Wayne wasn’t expecting her.
That much was obvious from the way he startled when he opened the door, surprise flashing across his face before warmth followed.
“Elara?” he said. “Is everything okay?”
“Yes,” she replied. “Can I come in?”
He stepped aside immediately. “Of course.”
The house smelled like coffee and clean laundry. Familiar. Safe. Wayne hovered uncertainly as she walked inside, like he wasn’t sure where to put himself.
That made her smile.
“I’ve been thinking,” she said.
He nodded slowly. “I figured you might be.”
She turned to face him fully.
“And I don’t want to think alone anymore.”
Wayne’s breath caught but he stayed quiet, giving her the space he always did.
“I spent a long time believing love was something that happened to me,” Elara continued. “Something I had to brace for. Something that could be taken away if I failed at it.”
She met his eyes.
“With you, I don’t feel like I’m being tested.”
Wayne swallowed.
“I feel like I’m being trusted,” she said. “And that terrifies me more than loss ever did.”
His brow furrowed. “Why?”
“Because trust means choosing,” she answered softly. “And choosing means taking responsibility for my happiness.”
She stepped closer, heart steady.
“I don’t want to be careful forever,” Elara said. “I don’t want to live my life making decisions based on what I might lose.”
Wayne’s hands flexed at his sides, restrained.
“I want to choose what I gain.”
Silence stretched between them, thick with meaning.
“I choose you,” she said simply.
The words landed without flourish but they were solid, intentional.
Wayne’s eyes glistened. “Elara”
“I’m not choosing you because I’m broken,” she interrupted gently. “And I’m not choosing you because I need saving.”
She reached for his hand, threading her fingers through his.
“I’m choosing you because I am whole enough now to want someone.”
His grip tightened reflexively, like he was grounding himself.
“I choose you because you stay,” she continued. “Because you listen. Because you don’t ask me to be less so you can feel like more.”
Tears slipped down Wayne’s cheeks, unchecked.
“I choose you knowing there are no guarantees,” Elara said. “Knowing my body may never give us the things the world expects. Knowing there will be days when grief still shows up uninvited.”
She smiled softly.
“But I also choose you knowing you won’t run when it does.”
Wayne let out a shaky breath, pressing his forehead to hers.
“You don’t owe me this,” he whispered.
“I know,” she replied. “That’s why it matters.”
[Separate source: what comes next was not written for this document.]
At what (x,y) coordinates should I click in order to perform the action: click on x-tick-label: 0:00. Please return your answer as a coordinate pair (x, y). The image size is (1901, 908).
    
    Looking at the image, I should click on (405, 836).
They stood there for a long moment, breathing together, the world narrowing to something gentle and real.
Wayne finally spoke, voice thick. “I will never make you feel like you are not enough.”
“I believe you,” Elara said.
And she did.
Because belief wasn’t something she gave lightly anymore.
She rested her head against his chest, listening to his heartbeat steady, unafraid.
For the first time in a long while, choosing love didn’t feel like jumping off a cliff.
It felt like stepping onto solid ground.
Later that night, alone again in her home, Elara lay in bed staring at the ceiling, a quiet smile tugging at her lips.
She thought about the woman she had been afraid, grieving, convinced that love was something she had to earn through sacrifice.
And she thought about the woman she was becoming.
Someone who chose.
Someone who stayed.
Someone who allowed herself joy without apology.
Choosing Wayne hadn’t erased her scars.
It had honored them.
Elara turned onto her side, closing her eyes.
Tomorrow would come with its own uncertainties.
But tonight, she rested in a truth she had fought hard to claim:
She was worthy of a love that stayed.
And this time, she had chosen it freely.